11. The composition of claim 1, wherein the composition is a food additive and further comprises at least a consumable carrier, a flavoring agent, a coloring agent, a food preservative, an anti-caking agent, or a dessicant.

12. The composition of claim 1, wherein the composition is a cosmetic composition and further comprises at least a cosmetic carrier, a fragrance, a skin moisturizer, a sunblock agent, or a skin detergent.

13. A method for preventing or treating an adverse health condition in a subject, said adverse health condition being associated with the binding of nuclear factor-kappa B to DNA in cells of said subject, comprising

contacting said subject having said adverse health condition with the composition of claim 1, or administering the composition of claim 1 to said subject having said adverse health condition.

14. The method of claim 13, wherein the composition of claim 1 comprises more than one compound having the formula Ia or the formula Ib, wherein a first compound having the formula IIa or the formula IIb (i) is present at a concentration greater than about 500 μg/g of the composition, or (ii) constitutes at least 50% of the dry weight of all the compounds having the formula Ia or the formula Ib.

15. The method of claim 13, wherein the composition is a pharmaceutical composition and further comprises at least a pharmaceutical carrier, an immunomodulatory agent, an anti-angiogenic agent, a TNF-α antagonist, an anti-inflammatory agent, an anti-cancer agent, an antibiotic, an anti-histamine, or an anti-viral agent.

16. The method of claim 13, wherein said adverse health condition is an inflammatory disorder, a proliferative disorder, or a cancer.

17. A method for relieving a symptom of inflammation in a subject in need thereof, comprising

contacting said subject with the composition of claim 1, or administering the composition of claim 1 to said subject.

18. The method of claim 16, wherein the composition of claim 1 comprises more than one compound having the formula Ia or the formula Ib, wherein a first compound having the formula Ia or the formula IIb (i) is present at a concentration greater than about 500 μg/g of the composition; or (ii) constitutes at least 50% of the dry weight of all the compounds having the formula Ia or the formula Ib.

19. The method of claim 16, wherein the composition is a dietary supplement and further comprises at least a consumable carrier, a vitamin, an amino acid, a metal salt, a mineral, an antioxidant, a botanical extract, or a flavoring agent.

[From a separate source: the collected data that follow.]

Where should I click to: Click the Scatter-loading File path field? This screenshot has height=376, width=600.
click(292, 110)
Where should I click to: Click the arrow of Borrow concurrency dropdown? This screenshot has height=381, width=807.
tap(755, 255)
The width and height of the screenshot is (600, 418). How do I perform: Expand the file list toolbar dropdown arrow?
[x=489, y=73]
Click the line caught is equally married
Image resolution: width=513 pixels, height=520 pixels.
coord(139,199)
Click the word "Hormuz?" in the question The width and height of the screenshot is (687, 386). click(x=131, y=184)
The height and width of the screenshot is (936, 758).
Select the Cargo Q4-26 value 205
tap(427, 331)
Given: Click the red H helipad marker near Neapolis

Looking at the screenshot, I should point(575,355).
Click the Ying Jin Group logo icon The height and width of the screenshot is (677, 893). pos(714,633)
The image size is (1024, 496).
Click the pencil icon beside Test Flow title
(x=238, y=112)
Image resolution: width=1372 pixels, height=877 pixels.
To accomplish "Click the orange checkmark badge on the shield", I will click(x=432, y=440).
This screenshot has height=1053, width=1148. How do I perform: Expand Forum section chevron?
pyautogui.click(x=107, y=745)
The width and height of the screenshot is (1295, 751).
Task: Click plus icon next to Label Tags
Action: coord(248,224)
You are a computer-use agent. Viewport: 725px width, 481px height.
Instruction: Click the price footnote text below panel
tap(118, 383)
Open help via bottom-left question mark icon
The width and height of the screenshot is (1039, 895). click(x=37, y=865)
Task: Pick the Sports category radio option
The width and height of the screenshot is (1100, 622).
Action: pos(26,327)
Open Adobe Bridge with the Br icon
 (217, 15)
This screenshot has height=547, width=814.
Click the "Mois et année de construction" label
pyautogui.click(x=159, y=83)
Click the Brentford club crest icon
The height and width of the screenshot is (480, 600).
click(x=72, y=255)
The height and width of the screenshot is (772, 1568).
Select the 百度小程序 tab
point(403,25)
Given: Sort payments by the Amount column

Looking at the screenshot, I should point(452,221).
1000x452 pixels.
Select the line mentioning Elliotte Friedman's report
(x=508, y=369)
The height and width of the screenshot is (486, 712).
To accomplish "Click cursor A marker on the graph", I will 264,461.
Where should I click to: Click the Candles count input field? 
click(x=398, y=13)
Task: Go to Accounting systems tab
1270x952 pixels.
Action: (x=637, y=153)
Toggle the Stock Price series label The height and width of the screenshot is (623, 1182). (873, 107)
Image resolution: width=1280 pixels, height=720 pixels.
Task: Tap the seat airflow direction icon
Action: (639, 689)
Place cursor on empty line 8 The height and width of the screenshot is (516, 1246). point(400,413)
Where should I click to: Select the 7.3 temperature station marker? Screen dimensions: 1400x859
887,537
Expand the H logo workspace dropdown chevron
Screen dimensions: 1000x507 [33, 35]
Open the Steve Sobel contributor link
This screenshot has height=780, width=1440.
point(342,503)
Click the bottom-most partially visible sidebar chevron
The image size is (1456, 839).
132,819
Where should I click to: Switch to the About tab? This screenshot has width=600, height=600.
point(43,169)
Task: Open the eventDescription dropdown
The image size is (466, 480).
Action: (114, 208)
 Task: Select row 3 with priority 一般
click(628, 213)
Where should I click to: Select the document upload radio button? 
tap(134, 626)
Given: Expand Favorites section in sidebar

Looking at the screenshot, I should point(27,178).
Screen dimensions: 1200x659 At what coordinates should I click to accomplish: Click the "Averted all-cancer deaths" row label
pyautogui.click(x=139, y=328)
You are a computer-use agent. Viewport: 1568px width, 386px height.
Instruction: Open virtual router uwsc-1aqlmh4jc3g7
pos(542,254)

20. The method of claim 16, wherein the inflammation in said subject is associated with asthma, allergic reaction, allergic disorder, fibrotic disease, psoriasis, seborrheic dermatitis, multiple sclerosis, systemic lupus erythrematosis, chronic obstructive pulmonary disease, inflammatory bowel disease, ischemic reperfusion injury, gout, Behcet's disease, septic shock, undifferentiated spondyloarthropathy, undifferentiated arthropathy, arthritis, juvenile rheumatoid arthritis, adult rheumatoid arthritis, osteoarthritis, psoriatic arthritis, inflammatory osteolysis, chronic viral infection or chronic bacterial infection.